In separate Thursday, May 9 press calls, two South Dakota lawmakers — U.S. Representative Dusty Johnson (R-SD) and Senator Mike Rounds (R-SD) — addressed this week’s trade talks with Chinese diplomats in Washington D.C., and the effects of current Chinese trade agreements on South Dakota farmers. Both lamented the strain that trade realities put on soybean farmers in particular.
“The Chinese have only bought half as many soybeans as they did last year… [the farmers] are getting anxious for a deal,” Johnson said.
A sore point in ongoing talks with the Chinese delegation, Rounds said, was the matter of the U.S.’ “intellectual property” and “trade secrets.”
Rounds accused some Chinese interests of being eager to obtain American “trade secrets” in a number of industries, sometimes leveraging access to Chinese markets in exchange for the information. China has been a member of the World Intellectual Property Organization, an agency of the U.N. that seeks to protect intellectual property rights globally, since 1980.
The conflict is only one of many in the U.S.’s ongoing trade conflict with China. The Trump administration recently threatened a 15 percent tariff spike — from 10 percent to 25 percent — on Chinese goods if trade agreements more amenable to American interests were not met this week. The increased tariff rates are set to be implemented on Friday, May 10.
Some observers, such as Economist Chad Brown of the Peterson Institute for International Economics, have claimed that increased tariffs will have the opposite of their intended effects.
In a May 5 tweet, Brown said, “The impact of the 2018 tariffs has been passed on to US consumers in the form of higher prices. China is NOT bearing the burden of Trump’s tariffs…”
In a 2018 study titled “The Impact of Trade and Tariffs on the United States,” Economist Erica York of the D.C. financial think tank “Tax Foundation” said, “Trade barriers such as tariffs raise prices and reduce available quantities of goods and services for U.S. businesses and consumers, which results in lower income, reduced employment, and lower economic output.”
Johnson said that tariffs for tariffs’ sake are a bad idea, but also said extreme measures may be required when dealing with the powerful Chinese government.

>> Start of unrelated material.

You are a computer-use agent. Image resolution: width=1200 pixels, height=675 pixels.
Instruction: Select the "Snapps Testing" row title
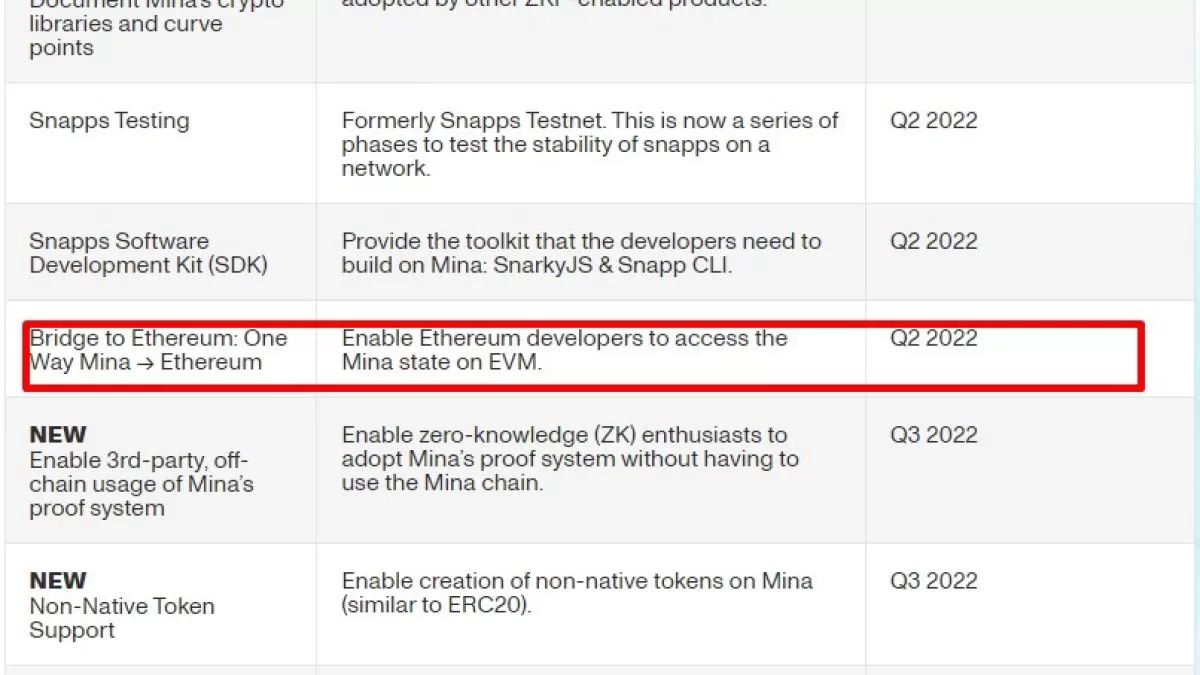point(109,121)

“When you have a hardball competitor like China, the only thing they understand is hardball,” he said.
Rounds said that of the South Dakota farmers he has spoken to, most said “they’re in [Trump’s] corner…,” and supported his administration’s trade negotiation strategy.
“When I talk to the producers in South Dakota, they say they’d love to get a trade deal,” Rounds said, “but we need to get a fair trade deal.”